ESTRO 2024 - Abstract Book
S877
Clinical - CNS
ESTRO 2024
Patients aged <70 with newly diagnosed GBM and WHO performance status 0-1 were eligible for the study. In a two stage consent process, patients authorised central, quantitative pyrosequencing analysis of MGMT promoter methylation in tumour samples prior to registration. MGMT unmethylated patients (mean methylation <12%) received daily oral olaparib throughout RT (60 Gray in 30#) and for four weeks afterwards. MGMT methylated patients (mean methylation ≥12%) received intermittent olaparib during CRT (60 Gray plus TMZ 75mg/m2 daily) and for four weeks after.
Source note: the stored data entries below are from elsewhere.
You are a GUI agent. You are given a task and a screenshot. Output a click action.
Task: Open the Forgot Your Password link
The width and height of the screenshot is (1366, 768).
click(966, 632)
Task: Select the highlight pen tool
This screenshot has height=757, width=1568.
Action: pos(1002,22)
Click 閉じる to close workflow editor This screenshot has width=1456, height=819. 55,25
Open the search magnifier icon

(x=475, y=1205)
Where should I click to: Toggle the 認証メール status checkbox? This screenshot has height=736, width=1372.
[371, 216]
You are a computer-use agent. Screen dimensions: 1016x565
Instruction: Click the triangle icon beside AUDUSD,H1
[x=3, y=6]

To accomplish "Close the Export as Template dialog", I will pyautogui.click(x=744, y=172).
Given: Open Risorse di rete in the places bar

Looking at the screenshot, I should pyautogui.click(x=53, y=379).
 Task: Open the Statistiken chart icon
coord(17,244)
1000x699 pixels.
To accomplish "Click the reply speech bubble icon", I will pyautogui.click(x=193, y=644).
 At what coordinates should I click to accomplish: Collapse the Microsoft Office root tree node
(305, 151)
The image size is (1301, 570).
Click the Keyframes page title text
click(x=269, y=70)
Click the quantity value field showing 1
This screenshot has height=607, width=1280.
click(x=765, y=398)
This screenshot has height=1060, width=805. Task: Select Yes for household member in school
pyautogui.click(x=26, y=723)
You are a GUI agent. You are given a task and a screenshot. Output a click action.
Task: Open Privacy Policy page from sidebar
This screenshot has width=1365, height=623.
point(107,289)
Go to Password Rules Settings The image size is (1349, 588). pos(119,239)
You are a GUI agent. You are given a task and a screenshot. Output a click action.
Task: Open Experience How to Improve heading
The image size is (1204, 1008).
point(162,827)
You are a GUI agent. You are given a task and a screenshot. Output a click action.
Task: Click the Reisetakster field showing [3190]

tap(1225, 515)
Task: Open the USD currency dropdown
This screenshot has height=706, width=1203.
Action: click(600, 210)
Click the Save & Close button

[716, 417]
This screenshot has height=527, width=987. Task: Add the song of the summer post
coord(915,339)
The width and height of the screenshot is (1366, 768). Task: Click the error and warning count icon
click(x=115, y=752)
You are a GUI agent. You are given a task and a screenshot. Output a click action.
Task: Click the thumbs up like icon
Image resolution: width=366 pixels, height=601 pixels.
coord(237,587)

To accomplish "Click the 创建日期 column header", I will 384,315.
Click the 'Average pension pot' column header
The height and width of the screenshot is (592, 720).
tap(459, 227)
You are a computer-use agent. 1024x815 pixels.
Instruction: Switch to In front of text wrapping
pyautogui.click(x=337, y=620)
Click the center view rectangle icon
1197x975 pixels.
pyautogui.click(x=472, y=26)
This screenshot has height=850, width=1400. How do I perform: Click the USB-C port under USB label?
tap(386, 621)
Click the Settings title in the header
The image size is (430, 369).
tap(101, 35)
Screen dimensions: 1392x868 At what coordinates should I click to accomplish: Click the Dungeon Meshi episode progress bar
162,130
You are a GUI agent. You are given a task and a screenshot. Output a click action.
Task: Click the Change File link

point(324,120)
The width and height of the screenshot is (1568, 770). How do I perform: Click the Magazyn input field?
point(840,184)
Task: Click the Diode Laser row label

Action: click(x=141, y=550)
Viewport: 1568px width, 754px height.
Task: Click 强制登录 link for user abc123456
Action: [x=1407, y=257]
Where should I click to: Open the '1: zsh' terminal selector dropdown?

Only MGMT methylated patients received adjuvant TMZ. In both arms, olaparib dose was escalated in a 3+3 cohort design. Where available, tumour samples underwent gene expression analysis using a bespoke Nanostring panel that included DDR and TGFb genes. PARADIGM-2 was registered with ISRCTN (reference 51253312).
Results:
By January 2023, 24 MGMT methylated and 43 MGMT unmethylated patients had been recruited. Dose escalation in MGMT unmethylated patients was completed with no dose-limiting toxicities and the recommended phase II dose (RP2D) of olaparib established at 300 mg twice daily (the full single agent dose). Maximum tolerated dose was not reached. The RP2D cohort was expanded to 30 patients of whom one was excluded because their diagnosis was revised to grade 3 oligodendroglioma. Median overall survival (OS) of the 42 eligible MGMT unmethylated patients was 14.1 months (80% confidence intervals (CI) 12.2 – 15.9), with 12- and 24-month OS estimates of 64.3% (54.0 72.9) and 16.7% (10.1-24.7) respectively. In the dose expansion cohort, 3 of 29 patients remain alive with median follow-up time 27.4 months. Median OS is 14.2 months (12.2-16.9); 12- and 24-month OS estimates are 69.0% (56.5 78.5) and 24.1% (14.8-34.8) respectively [Figure 1]. These data compare favourably with historical controls. Dose escalation in MGMT methylated patients continues with the current cohort receiving olaparib 150 mg daily 4 days per week. Within the MGMT unmethylated population, quantitative analysis of CpG island promoter methylation revealed a modest correlation between mean percentage methylation and overall survival. However, longer-term survivors (≥24 months, n=7) exhibited a range of methylation percentages encompassing unmethylated -high (8-12%, n=3), unmethylated-intermediate (4-8%, n=3) and unmethylated-low (0-4%, n=1) categories. Unsupervised hierarchical clustering analysis of Nanostring gene expression data from 37 samples, including MGMT methylated and unmethylated tumours, identified groups of patients with different DDR characteristics. Stratification by this method revealed that these groups exhibited significantly different overall survival outcomes following Kaplan Meier analysis [Figure 2]. Additional tumour samples are awaiting analysis, so this dataset will be expanded and updated results presented at the conference.